PROBLEM TO WORK ON. From the data below, copy exactly the lines that lie between the one holding "Instruction: Click the" and the one holding "You are a computer-use agent. Screen", including both, and nothing more.

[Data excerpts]
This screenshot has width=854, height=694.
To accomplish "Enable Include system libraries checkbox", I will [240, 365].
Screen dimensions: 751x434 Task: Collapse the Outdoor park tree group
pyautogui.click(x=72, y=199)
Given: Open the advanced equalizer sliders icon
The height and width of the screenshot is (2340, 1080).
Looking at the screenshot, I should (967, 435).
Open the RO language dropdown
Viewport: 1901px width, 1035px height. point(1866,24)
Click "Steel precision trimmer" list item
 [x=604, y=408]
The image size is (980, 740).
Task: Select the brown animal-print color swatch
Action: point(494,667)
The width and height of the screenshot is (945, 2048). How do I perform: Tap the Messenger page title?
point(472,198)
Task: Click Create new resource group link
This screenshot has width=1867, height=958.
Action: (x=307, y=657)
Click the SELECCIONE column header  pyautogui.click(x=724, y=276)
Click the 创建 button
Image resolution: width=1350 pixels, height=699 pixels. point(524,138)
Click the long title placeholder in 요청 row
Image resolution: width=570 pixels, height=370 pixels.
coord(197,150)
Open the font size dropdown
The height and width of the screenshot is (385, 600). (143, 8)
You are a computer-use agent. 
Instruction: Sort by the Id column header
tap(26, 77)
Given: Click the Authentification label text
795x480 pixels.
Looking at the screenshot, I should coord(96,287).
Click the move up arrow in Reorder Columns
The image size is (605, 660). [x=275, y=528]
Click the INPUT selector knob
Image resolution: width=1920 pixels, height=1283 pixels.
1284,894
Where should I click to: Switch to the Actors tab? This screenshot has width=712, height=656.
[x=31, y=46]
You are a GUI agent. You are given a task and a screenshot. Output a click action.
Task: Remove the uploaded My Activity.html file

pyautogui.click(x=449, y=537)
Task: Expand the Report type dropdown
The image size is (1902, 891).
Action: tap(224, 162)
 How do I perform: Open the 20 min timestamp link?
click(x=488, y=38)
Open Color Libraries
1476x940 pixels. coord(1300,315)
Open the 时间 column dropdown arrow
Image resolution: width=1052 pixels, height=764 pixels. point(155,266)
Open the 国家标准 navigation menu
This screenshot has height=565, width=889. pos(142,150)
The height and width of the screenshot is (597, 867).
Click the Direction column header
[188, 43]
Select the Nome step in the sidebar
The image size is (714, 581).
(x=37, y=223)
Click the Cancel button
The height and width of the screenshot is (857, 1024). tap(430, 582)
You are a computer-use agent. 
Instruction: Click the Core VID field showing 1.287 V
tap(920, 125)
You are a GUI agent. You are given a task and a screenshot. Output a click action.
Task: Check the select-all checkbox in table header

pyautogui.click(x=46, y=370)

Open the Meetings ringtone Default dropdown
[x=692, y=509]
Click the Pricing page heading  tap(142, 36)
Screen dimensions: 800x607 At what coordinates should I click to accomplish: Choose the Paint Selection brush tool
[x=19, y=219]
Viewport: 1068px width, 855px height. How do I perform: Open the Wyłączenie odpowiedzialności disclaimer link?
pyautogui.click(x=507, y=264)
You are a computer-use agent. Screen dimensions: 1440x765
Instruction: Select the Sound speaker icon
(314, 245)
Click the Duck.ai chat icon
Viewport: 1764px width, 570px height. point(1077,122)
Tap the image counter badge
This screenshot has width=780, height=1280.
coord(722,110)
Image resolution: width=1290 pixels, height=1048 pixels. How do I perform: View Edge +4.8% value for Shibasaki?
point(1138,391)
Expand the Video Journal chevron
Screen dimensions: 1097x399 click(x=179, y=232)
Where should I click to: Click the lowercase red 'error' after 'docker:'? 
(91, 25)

RESPONSE.
Instruction: Click the Core VID field showing 1.287 V
tap(920, 125)
You are a GUI agent. You are given a task and a screenshot. Output a click action.
Task: Check the select-all checkbox in table header

pyautogui.click(x=46, y=370)

Open the Meetings ringtone Default dropdown
[x=692, y=509]
Click the Pricing page heading  tap(142, 36)
Screen dimensions: 800x607 At what coordinates should I click to accomplish: Choose the Paint Selection brush tool
[x=19, y=219]
Viewport: 1068px width, 855px height. How do I perform: Open the Wyłączenie odpowiedzialności disclaimer link?
pyautogui.click(x=507, y=264)
You are a computer-use agent. Screen dimensions: 1440x765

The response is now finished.